Cette procédure permet au Procureur de proposer une peine à l’auteur d’une infraction et cela en dehors de toute audience devant le Tribunal.
La procédure de CRPC n’est possible que si :

  • l’auteur de l’infraction reconnaît les faits qui lui sont reprochés
  • les faits sont constitutifs d’un délit l’exclusions des ou plaider-coupable est applicable uniquement à une personne majeure qui reconnaît avoir commis un délit.

les violences, les menaces, les agressions sexuelles et les blessures involontaires punies par une peine de prison de 5 ans et plus,
les homicides involontaires,
les délits de presse (injure, diffamation…),
et les délits politiques (terrorisme…).

cf le schéma sur les étapes de la CRPC ?
La présence de l’avocat est obligatoire.

Quelle est la différence entre garde à vue et audition libre ?

S’il existe des raisons plausibles de croire qu’une personne a commis ou tenté de commettre une infraction, elle peut être entendue sous 2 régimes différents : le régime de l’audition libre ou celui de la garde à vue (GAV) si l’infraction est un crime ou un délit puni d’une peine d’emprisonnement.

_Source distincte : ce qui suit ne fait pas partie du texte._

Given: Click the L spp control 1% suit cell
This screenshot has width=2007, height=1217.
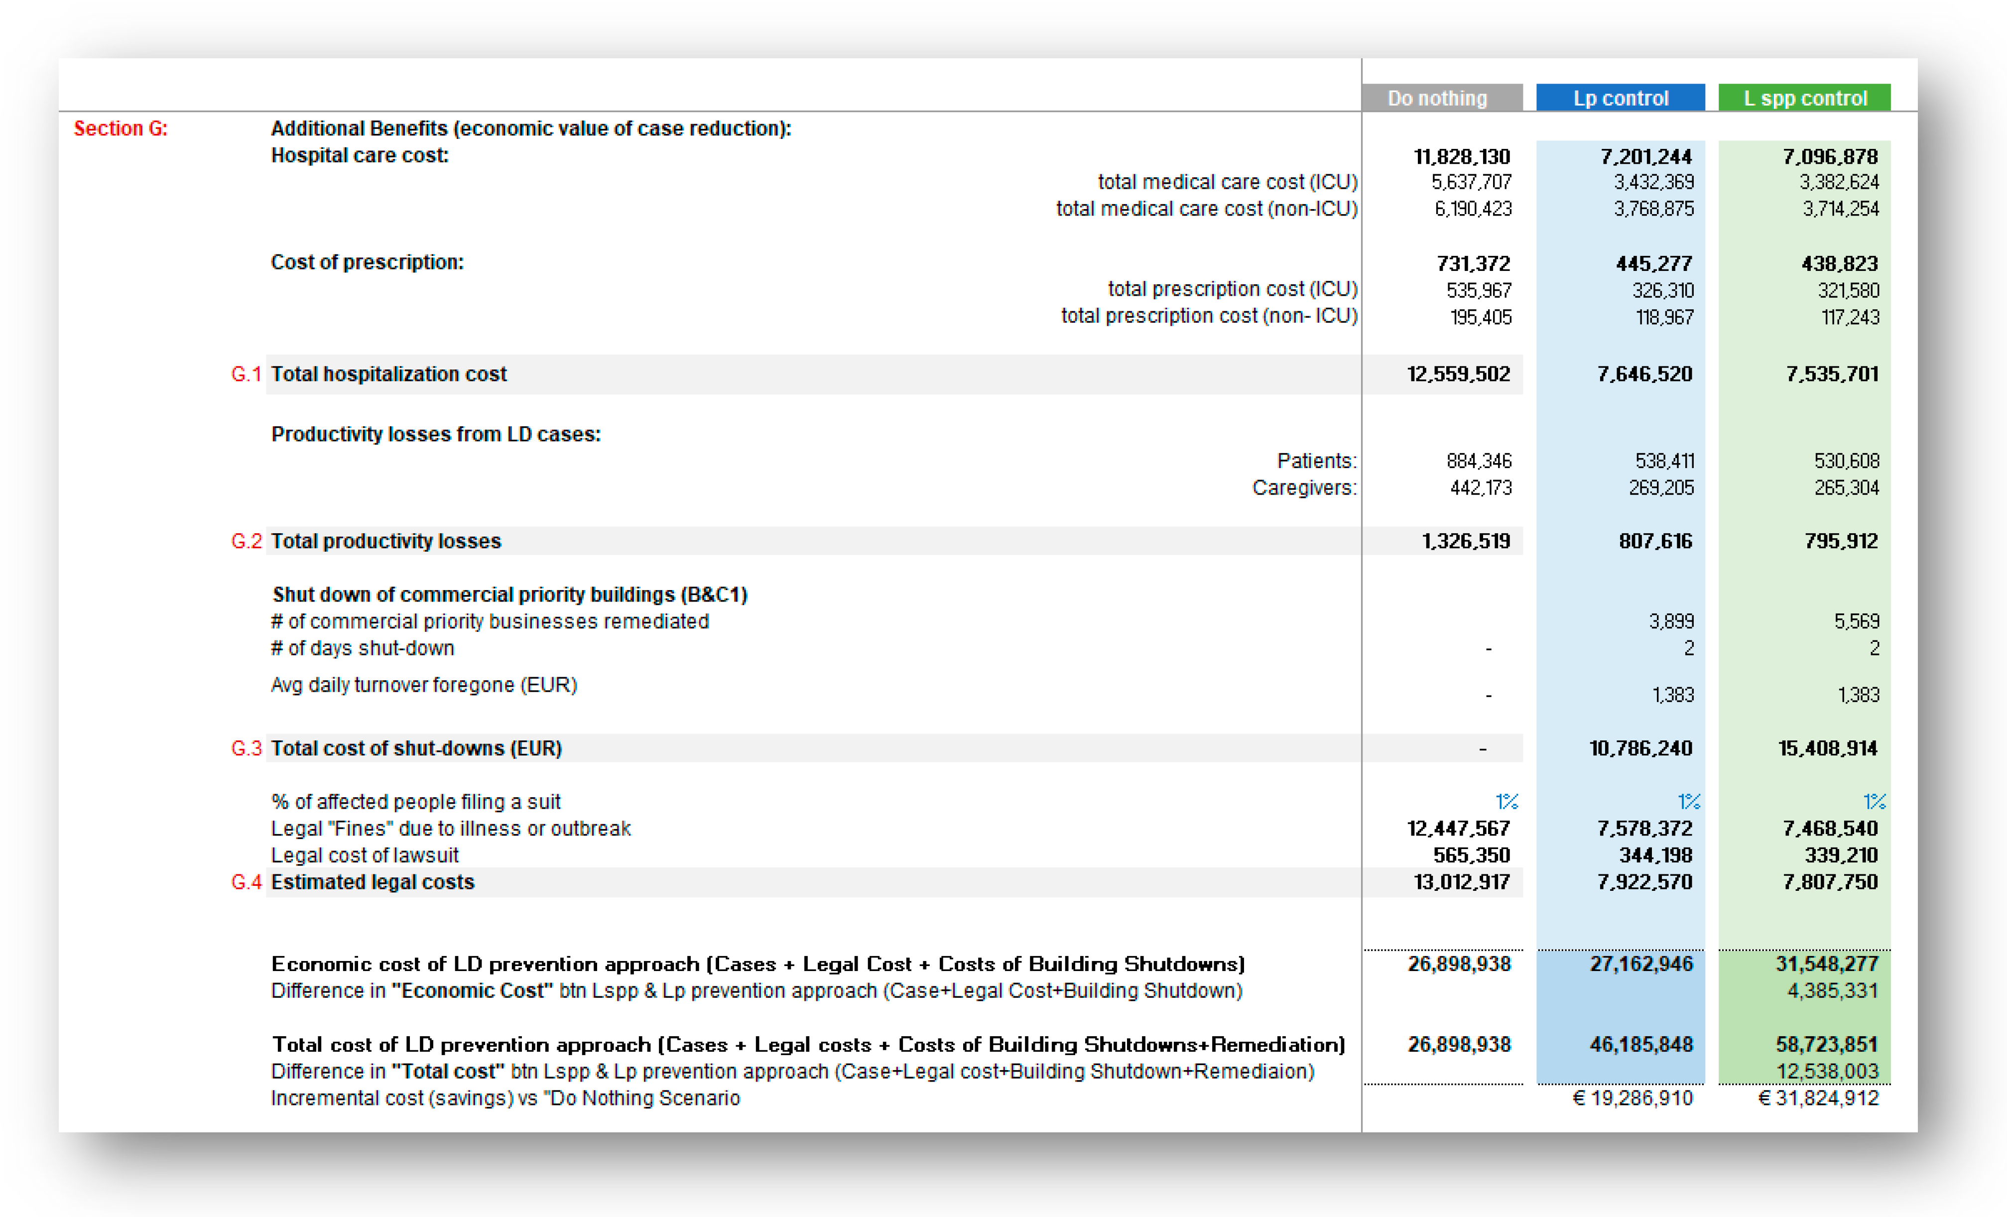Looking at the screenshot, I should coord(1873,802).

  • La GAV est une mesure de contrainte privative de liberté. Vous êtes retenus contre votre volonté.
    En cas d’audition libre, vous pouvez quitter les locaux du commissariat ou de gendarmerie à tout moment. Vous ne pouvez être retenu contre votre gré.
  • Dans les deux cas, vous bénéficiez de droits qui doivent vous être notifiés : droit à l’assistance d’un avocat (pour l’audition libre, seulement si une peine d’emprisonnement est encourue), du droit de se taire, du droit d’être examiné par un médecin, droit de connaître la qualification, la date et lieu présumé de l’infraction qui vous est reprochée…

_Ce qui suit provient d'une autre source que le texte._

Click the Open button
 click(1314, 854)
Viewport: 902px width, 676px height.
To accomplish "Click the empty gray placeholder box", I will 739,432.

A l’issue de la GAV, vous serez remis en liberté ou déféré autrement dit présenté au procureur de la République. Il décidera des suites à donner aux poursuites.
cf schéma sur la fin de garde à vue ?

Qu’est-ce que la comparution immédiate ?

A l’issue de la garde à vue, le Procureur peut décider de renvoyer le prévenu devant le Tribunal correctionnel afin qu’il soit jugé le jour même.
Cette procédure s’applique uniquement pour des délits (et non des crimes ou des contraventions) punis d’au moins 2 ans de prison (6 mois pour un flagrant délit).
Le Tribunal doit obligatoirement interroger le prévenu pour savoir s’il souhaite être jugé le jour même ou s’il souhaite être jugé plus tard.
Si tel est le cas, le délai de renvoi ne peut être inférieur à 2 semaines ni supérieur à 6 semaines (délai de 2 à 4 mois en cas de délinquance et de criminalité organisée).
Le Tribunal aura alors à statuer sur la situation du prévenu d’ici la prochaine audience : remise en liberté, placement sous contrôle judiciaire ou placement en détention provisoire.
La présence d’un avocat choisi ou de permanence est obligatoire lors de l’audience de comparution immédiate.

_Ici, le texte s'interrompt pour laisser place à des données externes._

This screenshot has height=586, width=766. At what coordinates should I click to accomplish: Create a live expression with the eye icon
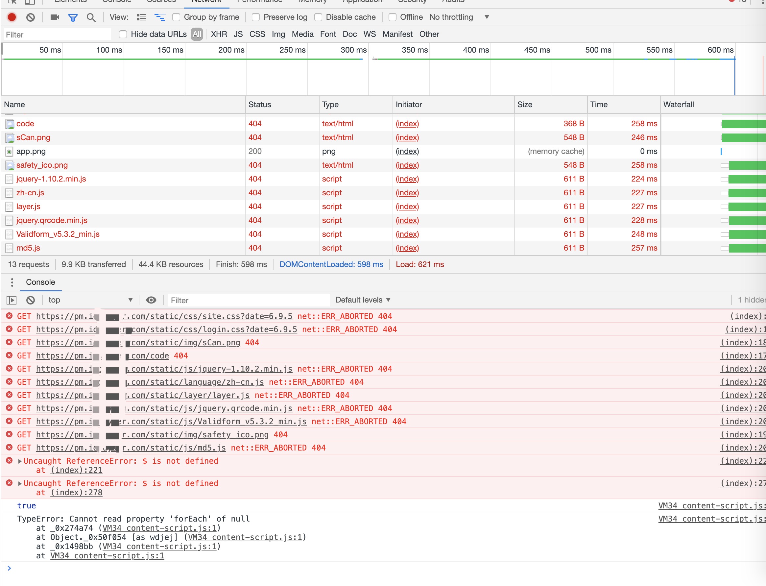click(151, 300)
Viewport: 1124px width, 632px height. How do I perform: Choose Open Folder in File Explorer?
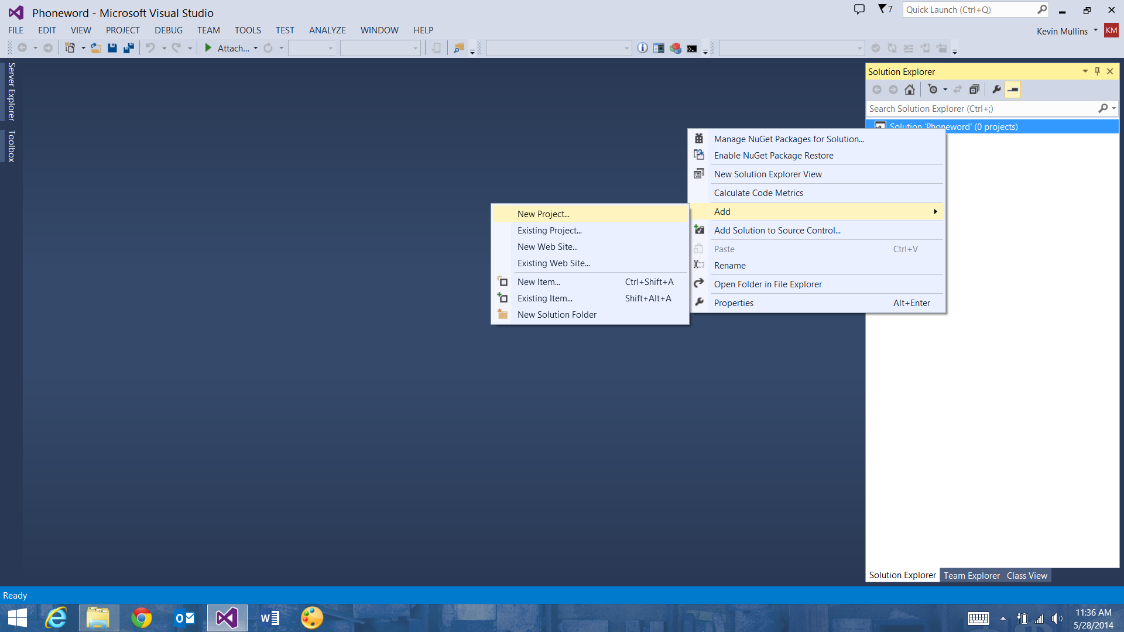tap(767, 284)
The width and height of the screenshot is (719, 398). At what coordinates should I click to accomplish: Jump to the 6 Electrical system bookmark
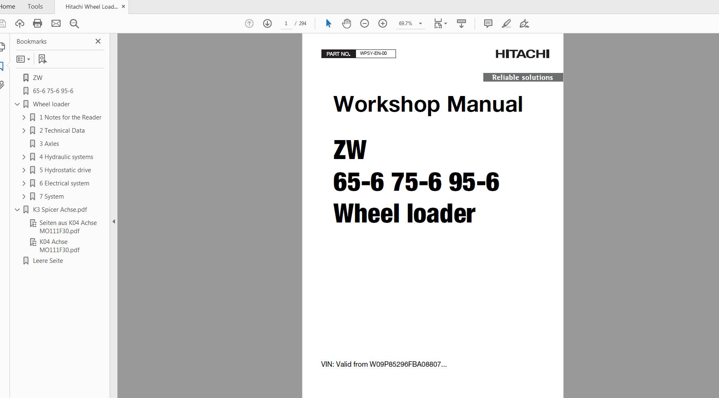coord(64,183)
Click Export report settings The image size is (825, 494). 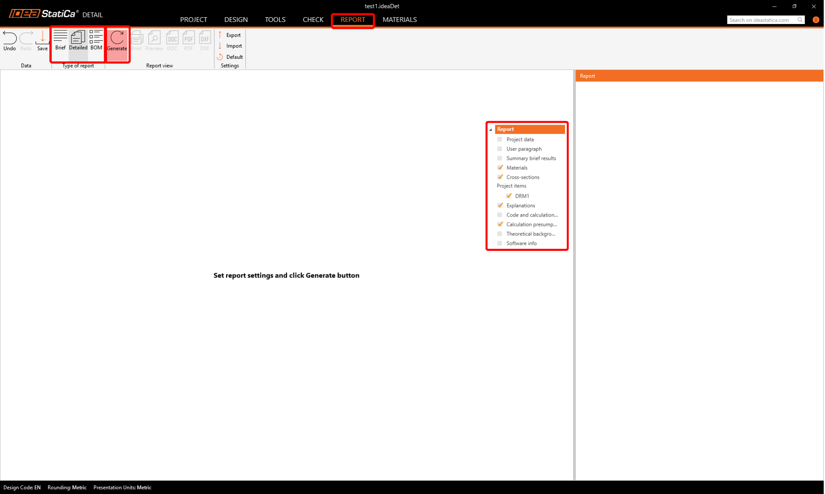click(230, 35)
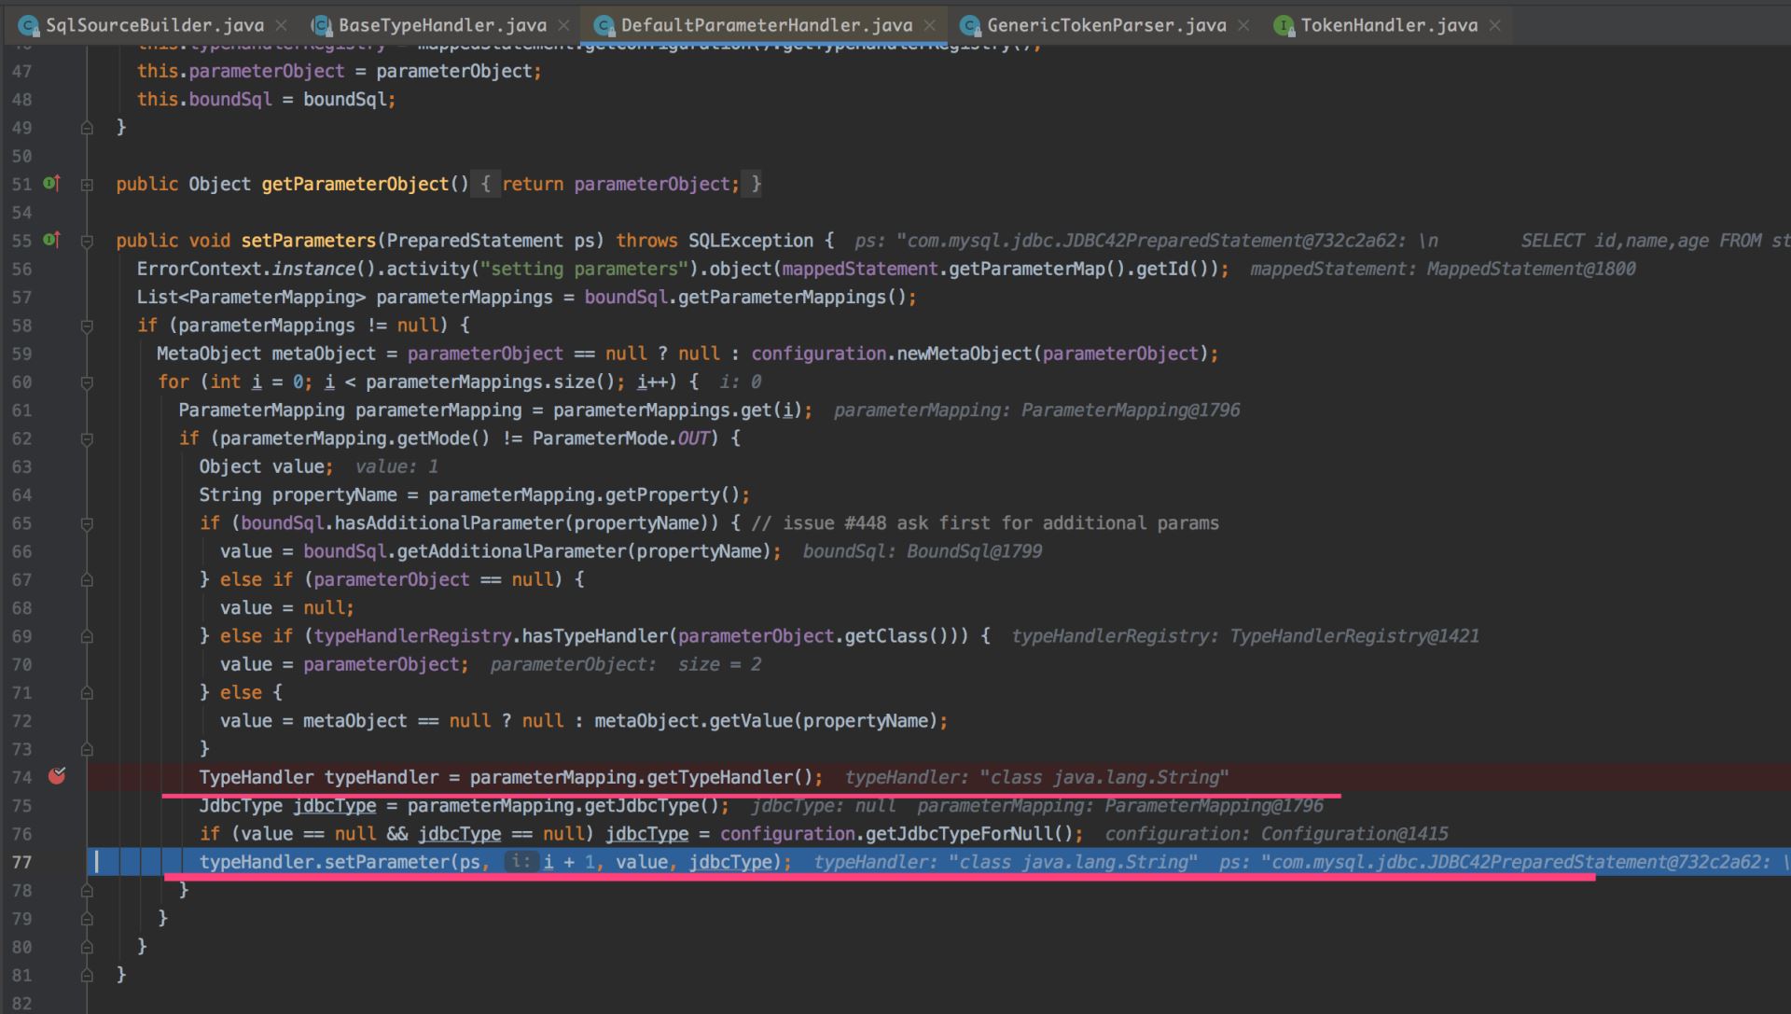Click implements-method gutter icon on line 51
Viewport: 1791px width, 1014px height.
click(x=52, y=184)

Que faire si le Procureur classe ma plainte sans suite ?

Vous avez d’abord la possibilité de contester la décision de classement en écrivant au Procureur général qui siège à la cour d’appel. Ce dernier peut décider de renvoyer le responsable devant un tribunal ou de confirmer la décision de classement.
Vous pouvez également prendre vous-même l’initiative des poursuites pénales en convoquant le mise en cause à comparaître devant le Tribunal correctionnel par le biais d’une citation directe. Attention toutefois car en cas de relaxe le mis en cause pourrait vous poursuivre pour diffamation.
Vous pouvez aussi déposer une plainte avec constitution de partie civile auprès du juge d’instruction. A la fin de son instruction il renverra le mis en cause devant un tribunal ou prononcera un non-lieu.
Dans tous les cas, n’oubliez pas qu’un classement sans suite ne vous interdit pas d’envisager de saisir la justice civile pour votre indemnisation si les conditions d’une telle procédure sont réunies.